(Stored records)

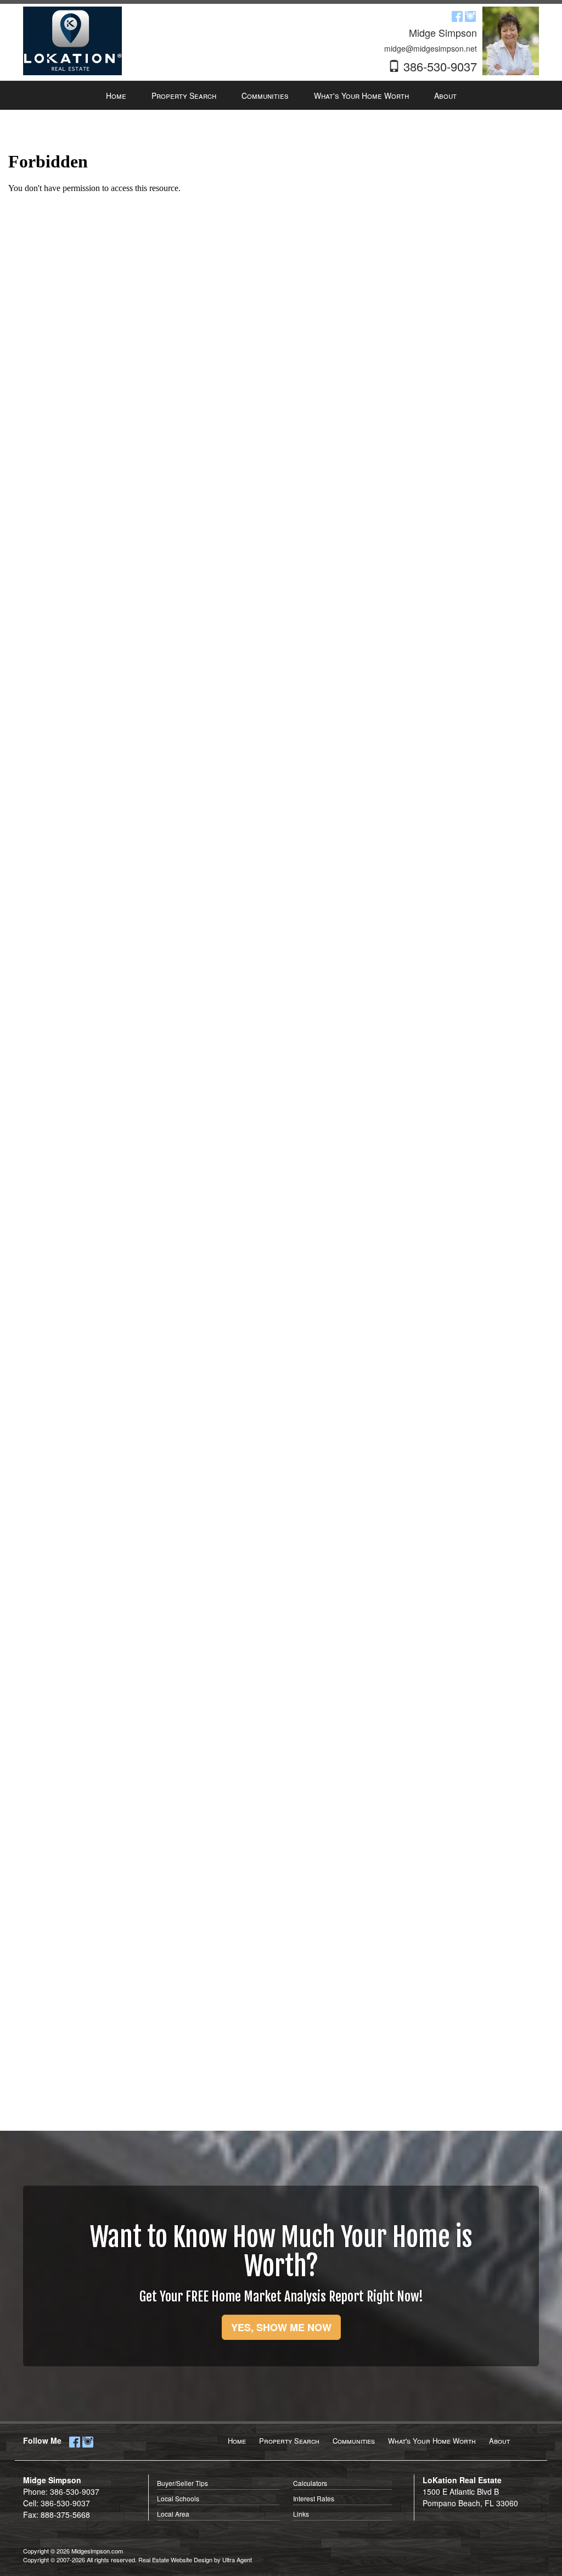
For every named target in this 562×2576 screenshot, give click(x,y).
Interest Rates (313, 2498)
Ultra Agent (237, 2559)
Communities (354, 2440)
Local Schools (178, 2498)
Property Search (289, 2440)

**PROBLEM**
The result should be a precise copy of all the entries, free of pictures.

**YOUR RESPONSE**
For every named target in this 562×2576 screenshot, give click(x,y).
Interest Rates (313, 2498)
Ultra Agent (237, 2559)
Communities (354, 2440)
Local Schools (178, 2498)
Property Search (289, 2440)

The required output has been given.